*Description of the task:*
Nothing outside the range below should be printed. Output exactly the lines from the line with "Open the hamburger" to the line with "Screen dimensions: 1509x812", both included.

*Records shown:*
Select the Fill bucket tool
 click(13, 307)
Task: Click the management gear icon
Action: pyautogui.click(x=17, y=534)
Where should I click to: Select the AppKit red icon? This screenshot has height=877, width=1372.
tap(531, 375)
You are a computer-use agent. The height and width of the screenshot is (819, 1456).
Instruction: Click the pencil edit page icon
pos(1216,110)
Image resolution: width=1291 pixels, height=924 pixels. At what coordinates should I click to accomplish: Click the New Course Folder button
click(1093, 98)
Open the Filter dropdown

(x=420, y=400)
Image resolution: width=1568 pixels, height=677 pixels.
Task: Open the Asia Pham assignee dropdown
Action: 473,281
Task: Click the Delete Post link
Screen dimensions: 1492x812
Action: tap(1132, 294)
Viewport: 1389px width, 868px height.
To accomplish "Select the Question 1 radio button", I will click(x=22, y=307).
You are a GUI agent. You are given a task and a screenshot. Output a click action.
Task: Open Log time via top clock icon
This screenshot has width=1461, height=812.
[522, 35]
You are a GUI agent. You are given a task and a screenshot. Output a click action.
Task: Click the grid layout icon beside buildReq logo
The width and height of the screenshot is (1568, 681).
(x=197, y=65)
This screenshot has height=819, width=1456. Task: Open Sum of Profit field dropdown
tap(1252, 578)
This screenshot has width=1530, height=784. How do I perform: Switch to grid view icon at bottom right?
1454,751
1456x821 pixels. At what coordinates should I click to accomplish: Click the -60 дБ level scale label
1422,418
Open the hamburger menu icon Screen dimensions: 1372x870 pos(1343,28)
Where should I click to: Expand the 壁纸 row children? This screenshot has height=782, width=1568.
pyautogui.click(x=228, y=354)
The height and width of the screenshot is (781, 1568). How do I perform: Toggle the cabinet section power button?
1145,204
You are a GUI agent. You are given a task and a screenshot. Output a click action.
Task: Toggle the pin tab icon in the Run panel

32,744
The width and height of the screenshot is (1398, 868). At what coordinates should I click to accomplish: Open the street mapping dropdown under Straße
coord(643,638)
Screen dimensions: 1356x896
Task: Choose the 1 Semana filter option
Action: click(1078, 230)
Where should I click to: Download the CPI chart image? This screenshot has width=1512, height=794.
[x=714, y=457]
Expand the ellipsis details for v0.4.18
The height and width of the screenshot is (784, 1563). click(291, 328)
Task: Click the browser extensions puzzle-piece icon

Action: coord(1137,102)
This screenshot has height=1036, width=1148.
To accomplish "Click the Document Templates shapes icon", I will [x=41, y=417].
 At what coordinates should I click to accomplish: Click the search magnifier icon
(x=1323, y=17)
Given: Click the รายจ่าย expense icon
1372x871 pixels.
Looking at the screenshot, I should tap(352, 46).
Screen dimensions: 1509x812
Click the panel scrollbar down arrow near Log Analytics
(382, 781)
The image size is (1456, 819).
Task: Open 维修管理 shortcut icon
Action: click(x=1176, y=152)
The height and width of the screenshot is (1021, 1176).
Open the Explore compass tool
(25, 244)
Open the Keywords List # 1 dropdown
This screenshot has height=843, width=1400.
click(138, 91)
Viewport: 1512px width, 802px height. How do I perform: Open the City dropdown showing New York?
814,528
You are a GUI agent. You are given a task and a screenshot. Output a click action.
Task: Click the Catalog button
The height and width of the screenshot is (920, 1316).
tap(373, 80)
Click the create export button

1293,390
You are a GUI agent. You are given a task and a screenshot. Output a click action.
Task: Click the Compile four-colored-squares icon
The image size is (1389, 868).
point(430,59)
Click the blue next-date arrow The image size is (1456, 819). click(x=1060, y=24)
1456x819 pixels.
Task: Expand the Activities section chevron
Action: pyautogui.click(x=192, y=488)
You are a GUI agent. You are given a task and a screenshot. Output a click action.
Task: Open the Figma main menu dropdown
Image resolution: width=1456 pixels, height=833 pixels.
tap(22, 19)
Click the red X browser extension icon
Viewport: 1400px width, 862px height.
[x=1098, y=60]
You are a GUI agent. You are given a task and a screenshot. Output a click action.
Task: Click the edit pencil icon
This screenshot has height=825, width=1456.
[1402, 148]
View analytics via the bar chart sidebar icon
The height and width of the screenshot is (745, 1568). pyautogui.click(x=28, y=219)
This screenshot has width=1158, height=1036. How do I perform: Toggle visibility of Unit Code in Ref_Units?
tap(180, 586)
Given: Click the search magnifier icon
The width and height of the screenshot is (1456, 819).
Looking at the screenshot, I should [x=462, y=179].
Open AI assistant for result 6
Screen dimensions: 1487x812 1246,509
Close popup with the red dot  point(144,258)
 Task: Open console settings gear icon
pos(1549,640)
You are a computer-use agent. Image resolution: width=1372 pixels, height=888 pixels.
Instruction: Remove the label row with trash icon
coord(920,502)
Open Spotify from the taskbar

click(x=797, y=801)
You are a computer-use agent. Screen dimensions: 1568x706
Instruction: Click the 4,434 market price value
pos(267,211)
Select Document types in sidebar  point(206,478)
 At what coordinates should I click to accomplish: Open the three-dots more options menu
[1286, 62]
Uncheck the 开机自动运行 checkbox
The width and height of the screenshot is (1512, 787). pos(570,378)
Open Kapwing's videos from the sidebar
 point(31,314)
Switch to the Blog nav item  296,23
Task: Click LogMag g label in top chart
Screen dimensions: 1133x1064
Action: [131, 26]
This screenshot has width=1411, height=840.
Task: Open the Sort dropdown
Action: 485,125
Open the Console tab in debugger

*Your solution:*
Open the hamburger menu icon Screen dimensions: 1372x870 pos(1343,28)
Where should I click to: Expand the 壁纸 row children? This screenshot has height=782, width=1568.
pyautogui.click(x=228, y=354)
The height and width of the screenshot is (781, 1568). How do I perform: Toggle the cabinet section power button?
1145,204
You are a GUI agent. You are given a task and a screenshot. Output a click action.
Task: Toggle the pin tab icon in the Run panel

32,744
The width and height of the screenshot is (1398, 868). At what coordinates should I click to accomplish: Open the street mapping dropdown under Straße
coord(643,638)
Screen dimensions: 1356x896
Task: Choose the 1 Semana filter option
Action: click(1078, 230)
Where should I click to: Download the CPI chart image? This screenshot has width=1512, height=794.
[x=714, y=457]
Expand the ellipsis details for v0.4.18
The height and width of the screenshot is (784, 1563). click(291, 328)
Task: Click the browser extensions puzzle-piece icon

Action: coord(1137,102)
This screenshot has height=1036, width=1148.
To accomplish "Click the Document Templates shapes icon", I will [x=41, y=417].
 At what coordinates should I click to accomplish: Click the search magnifier icon
(x=1323, y=17)
Given: Click the รายจ่าย expense icon
1372x871 pixels.
Looking at the screenshot, I should tap(352, 46).
Screen dimensions: 1509x812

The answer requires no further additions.